Pirates did not have scuba gear or snorkels, so it would not be much fun trying to pull up a chest in the water or out of the caves, which had a strong tide washing in and out. No, if there are any pieces of eight, I warrant that they are on the inside, somewhere between the shore and the yachts nearby.
Yesterday afternoon, there was a monohull (i.e. not a catamaran) coming in to anchor (the moorings were all used up), and the group of men aboard were hooting and cavorting on deck. They were festooned with old fashioned sailor's whites and hats, posing for a picture in front of the infamous 'Willie T's' steel ship, which is a notorious floating bar, as they passed by. They may have been part of the 'Gay Armada' or some other cruise charter, which celebrates the lore of the days of old, whilst rushing like mad around the islands, trying to pack all they can in one week of vacation.
There are the people who go off and hoot it up at Willie T's and others who sit on their fancy yachts and use their binoculars, watching other people acting crazy aboard, jumping off the upper deck and making glorious fools of themselves. I was trying to catch up on my notes, sitting in the cockpit, enjoying the post snorkeling exercise rush. Oh, and drinking a painkiller Bob brought up for me. My sister said to 'go live the dream' and I am doing my best to comply. Binoculars do help spotting the names and ports of origin of the boats coming in and out, if not for actual snooping…

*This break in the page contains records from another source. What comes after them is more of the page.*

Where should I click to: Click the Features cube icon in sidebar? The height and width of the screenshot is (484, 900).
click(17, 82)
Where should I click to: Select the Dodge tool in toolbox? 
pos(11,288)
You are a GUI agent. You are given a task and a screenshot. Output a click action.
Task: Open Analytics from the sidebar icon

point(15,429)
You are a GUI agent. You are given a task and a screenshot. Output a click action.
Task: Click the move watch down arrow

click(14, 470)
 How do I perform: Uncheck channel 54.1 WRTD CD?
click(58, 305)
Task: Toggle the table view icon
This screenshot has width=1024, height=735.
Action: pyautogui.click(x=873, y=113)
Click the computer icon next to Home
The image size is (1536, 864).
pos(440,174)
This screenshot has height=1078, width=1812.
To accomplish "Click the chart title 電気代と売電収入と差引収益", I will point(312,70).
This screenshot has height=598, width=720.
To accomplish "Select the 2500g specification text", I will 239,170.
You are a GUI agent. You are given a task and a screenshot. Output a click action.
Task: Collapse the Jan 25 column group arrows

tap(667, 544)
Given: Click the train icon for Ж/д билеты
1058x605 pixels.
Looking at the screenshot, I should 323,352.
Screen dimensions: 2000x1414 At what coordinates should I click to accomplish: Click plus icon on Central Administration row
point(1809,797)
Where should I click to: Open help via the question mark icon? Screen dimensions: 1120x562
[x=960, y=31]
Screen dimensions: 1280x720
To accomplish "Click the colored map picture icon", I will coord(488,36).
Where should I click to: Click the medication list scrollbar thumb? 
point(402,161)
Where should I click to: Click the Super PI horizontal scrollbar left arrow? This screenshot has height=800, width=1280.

We had gone to Willie T's the day before, but prior to snorkeling, we had stopped in to have lunch and 'Friggin' in the Riggin' drinks (Mt. Gay Rum frozen with mango and banana, topped with Gosling's Dark Rum). We got some gas for the dinghy from Tom, who manages the Eco-style Restaurant and beach area, with his wife Lena. When we found Tom, he was in the back of the 300 year old stone foundation (from plantation days) on which they had built their house.
Tom was up the hill, with his cheerful son, hoeing and working the garden. He had planted out lots of edibles as well as ornamentals. There were also some starter plants in the nursery he maintains; along with managing the establishment, the R.O. (the reverse osmosis machine which converts the sea water), the bar and restaurant, and collecting boat fees, they have a myriad of other duties.
I have some books he graciously lent me on island plants and their uses. He took us around the planted beach area covered in sand brought from Barbuda in huge amounts. He had been there to spread it. He had been tending the planted material for awhile, and was a store house of information about the old uses of the tropical material. I took notes as he did a plant id walk with us, and am going to incorporate it into the design I am working on for a St. Thomas project that is coming together.
For me, the chief treasure here is the way these grounds have been maintained, with care, by Tom and family. Some of the plants, such as the Tamarind trees, are centuries old. The fruit is delicious. I have begun to taste the treasures, so this is more 'pieces of ate', than any buried gold 'pieces of eight', and it is a true forager's feast, island style.